HomeLangChainUsing Arcade tools

Use LangGraph with Arcade

In this guide, let’s explore how to integrate Arcade tools into your LangGraph application. Follow the step-by-step instructions below. For complete working examples, see our Python and JavaScript examples.

Prerequisites

Set up your environment

Install the required packages, and ensure your environment variables are set with your Arcade and OpenAI API keys:

pip install langchain-arcade langchain-openai langgraph

Configure API keys

Provide your Arcade and OpenAI API keys. You can store them in environment variables or directly in your code:

Need an Arcade API key? Visit the Get an API key page to create one.

import os
 
arcade_api_key = os.environ.get("ARCADE_API_KEY", "YOUR_ARCADE_API_KEY")
openai_api_key = os.environ.get("OPENAI_API_KEY", "YOUR_OPENAI_API_KEY")

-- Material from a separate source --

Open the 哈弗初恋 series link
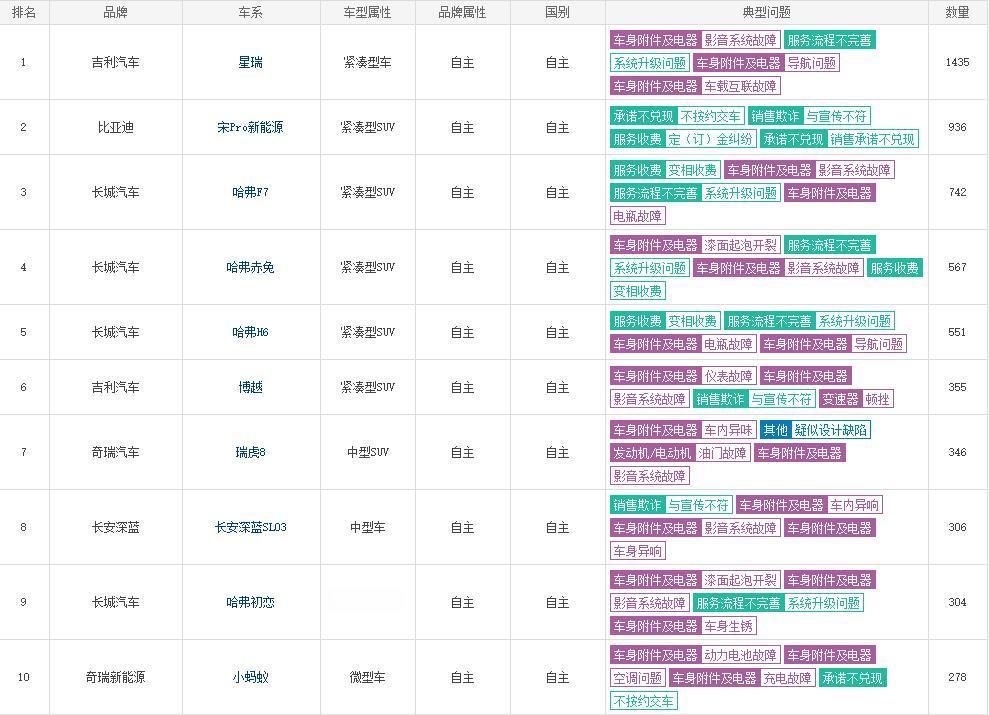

Create and manage Arcade tools

Use the ArcadeToolManager to retrieve specific tools or entire toolkits:

from langchain_arcade import ArcadeToolManager
 
manager = ArcadeToolManager(api_key=arcade_api_key)
 
# Fetch the "ScrapeUrl" tool from the "Web" toolkit
tools = manager.get_tools(tools=["Web.ScrapeUrl"])
print(manager.tools)
 
# Get all tools from the "Google" toolkit
tools = manager.get_tools(toolkits=["Google"])
print(manager.tools)

Set up the language model and memory

Create an AI model and bind your tools. Use MemorySaver for checkpointing:

from langchain_openai import ChatOpenAI
from langgraph.checkpoint.memory import MemorySaver
 
model = ChatOpenAI(model="gpt-4o", api_key=openai_api_key)
bound_model = model.bind_tools(tools)
 
memory = MemorySaver()

Create a ReAct-style agent

Use the prebuilt ReAct agent from LangGraph to handle your Arcade tools:

from langgraph.prebuilt import create_react_agent
 
graph = create_react_agent(model=bound_model, tools=tools, checkpointer=memory)

Provide configuration and user query

Supply a basic config dictionary and a user query. Notice that user_id is required for tool authorization:

config = {
    "configurable": {
        "thread_id": "1",
        "user_id": "user@example.coom"
    }
}
user_input = {
    "messages": [
        ("user", "List any new and important emails in my inbox.")
    ]
}

Stream the response

Stream the assistant’s output. If the tool requires authorization, the agent will ask the user to authorize the tool.

from langgraph.errors import NodeInterrupt
 
try:
    for chunk in graph.stream(user_input, config, stream_mode="values"):
        chunk["messages"][-1].pretty_print()
except NodeInterrupt as exc:
    print(f"\nNodeInterrupt occurred: {exc}")
    print("Please authorize the tool or update the request, then re-run.")

Tips for selecting tools

  • Relevance: Pick only the tools you need. Avoid using all tools at once.
  • Avoid conflicts: Be mindful of duplicate or overlapping functionality.

Next steps

Now that you have integrated Arcade tools into your LangGraph agent, you can:

  • Experiment with different toolkits, such as “Math” or “Search.”
  • Customize the agent’s prompts for specific tasks.
  • Try out other language models and compare their performance.

Enjoy exploring Arcade and building powerful AI-enabled Python applications!